Linguist Ben Zimmer digs into previous presidents’ attempts to own their eponyms and finds success largely hinges on the popularity of the policy:
Events on the ground have dictated the fate of other personalized political words, such as those in the “-nomics” family. “Nixonomics” was originally suggested within the Nixon White House in the summer of 1969, in a memo circulated by a young speechwriter named William Safire. But by that fall, “Nixonomics” was already being used disparagingly in the press. Thus, when “Reaganomics” came into use during Ronald Reagan’s first term, it carried the bad old whiff of “Nixonomics” and was a popular putdown among Democrats.
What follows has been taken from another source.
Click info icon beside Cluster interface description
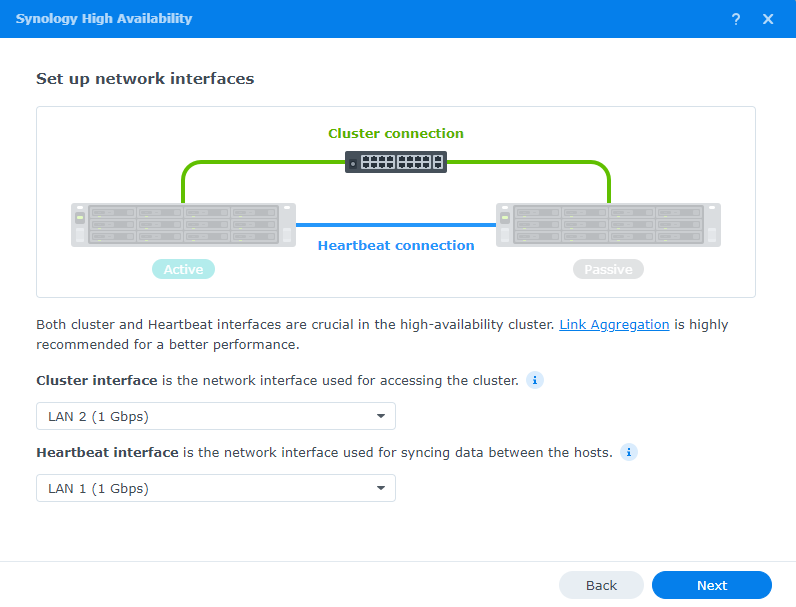click(535, 380)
When the economy recovered, however, the term lost its bite, and Reagan proudly ran on “Reaganomics” in his 1984 reelection campaign.
Personalizing the political worked the worst for President Hoover, who was plagued by numerous eponyms, most notably the shantytowns called “Hoovervilles.”
Update:Former Reagan advisor Bruce Bartlett emails:
Some people credit me with coining the term “Reaganomics”—at the time I thought of it in 1980 for my 1981 book I had never heard anyone else use it. I knew the term “Nixonomics”—I recalled a book by that name—and Reagan’s name lent itself to Reaganomics. I certainly didn’t consider the term disparaging.